A device shipped today may be in service in 2035. The code signing key used to sign its original firmware needs to either remain valid for the entire lifecycle, or the device needs a mechanism to accept a new signing key. The latter is strongly preferred — cryptographic agility (the ability to update algorithms and keys) is increasingly a requirement in standards like IEC 62443-4-2.

The practical implementation: the device stores a small set of trusted public keys (or their hashes, if the MCU has constrained storage). An OTA update that introduces a new signing key is itself signed by the current operational key, updating the trusted key set. After the key set update is deployed and confirmed, the old operational key can be retired. The device then only accepts images signed by the new key.

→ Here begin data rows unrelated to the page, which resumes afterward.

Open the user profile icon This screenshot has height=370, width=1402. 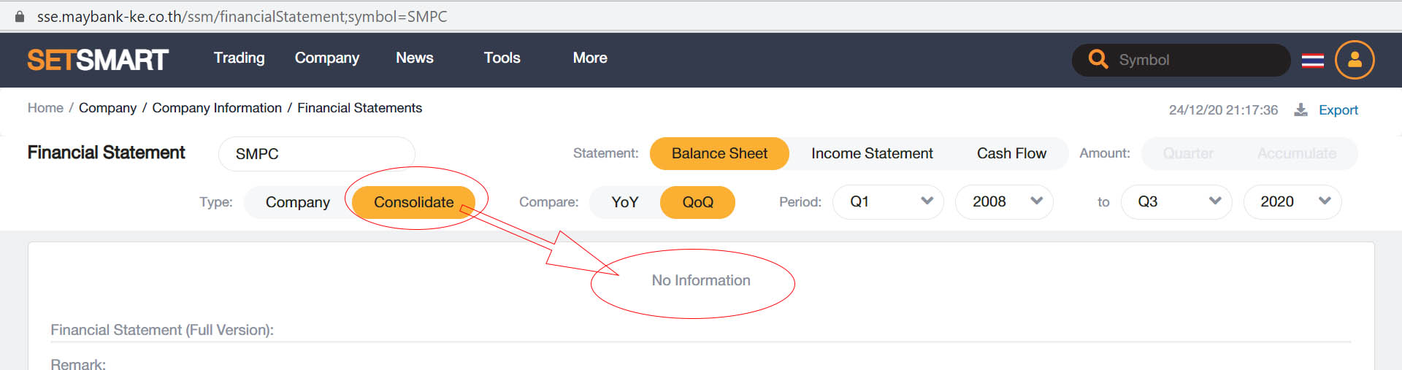(1355, 60)
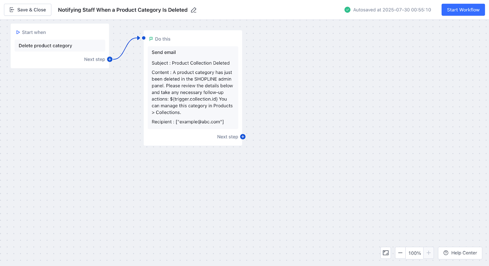
Task: Open the Help Center
Action: [x=460, y=253]
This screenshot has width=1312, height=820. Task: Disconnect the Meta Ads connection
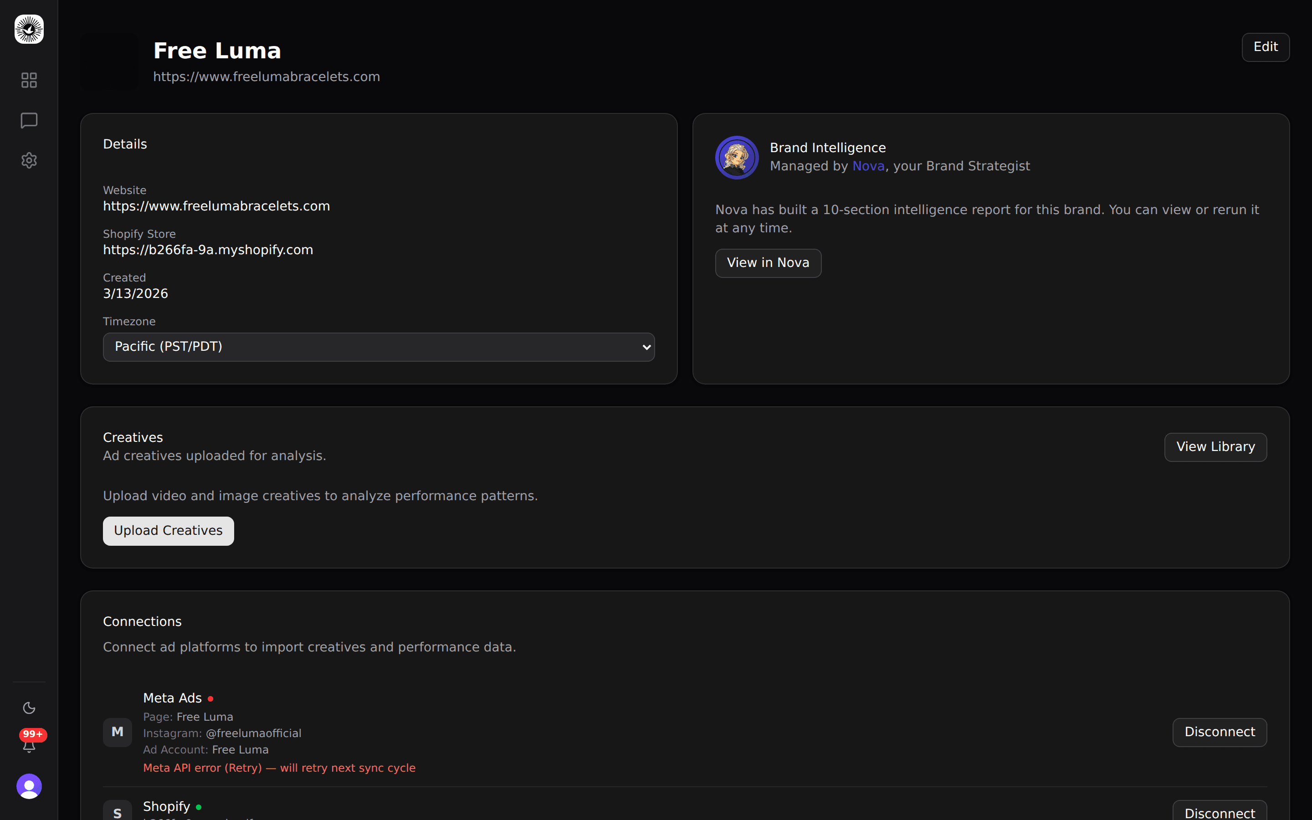(1219, 732)
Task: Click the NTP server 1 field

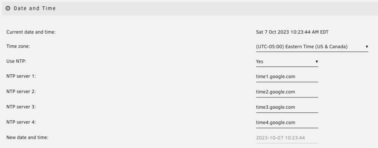Action: 287,77
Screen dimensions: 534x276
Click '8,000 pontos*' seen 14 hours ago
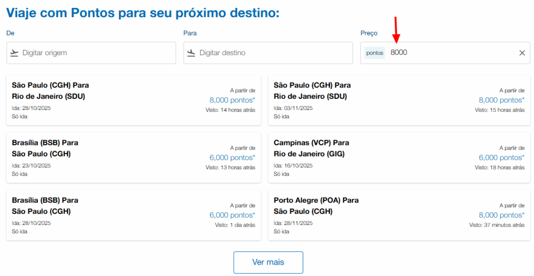tap(232, 100)
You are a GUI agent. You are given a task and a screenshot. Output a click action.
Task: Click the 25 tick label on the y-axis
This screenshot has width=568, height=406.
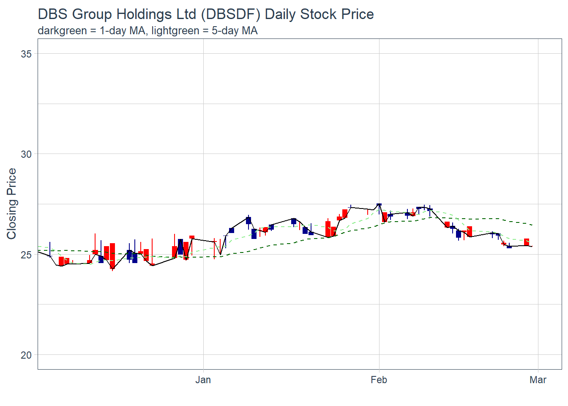tap(26, 255)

This key rotation ceremony requires maintaining overlap: the old key must still be valid during the period when the key-rotation OTA is being deployed to the fleet. For a fleet with variable connectivity — field sensors that report in once a day, industrial devices in areas with intermittent network coverage — "deployed to the fleet" may take weeks. Plan for the overlap period explicitly, not as an afterthought.

CI/CD Integration

Production signing should be integrated into the build pipeline at the image finalization step, not as a manual post-build operation. The signing service — whether an HSM API, a hardware token invoked via PKCS#11, or a cloud KMS call — should be called by the build system, with the signed image and manifest being the build artifacts that proceed to QA and release. Unsigned images should never be deployed to production, and the pipeline should enforce this by refusing to push unsigned images to the OTA distribution endpoint.

Build system hygiene: signing logs (which key, which key version, which image hash, which build number) should be preserved and auditable. If a firmware vulnerability is discovered post-release, the ability to answer "which devices were updated with which firmware, signed by which key, and when" is operationally valuable for both engineering and compliance purposes.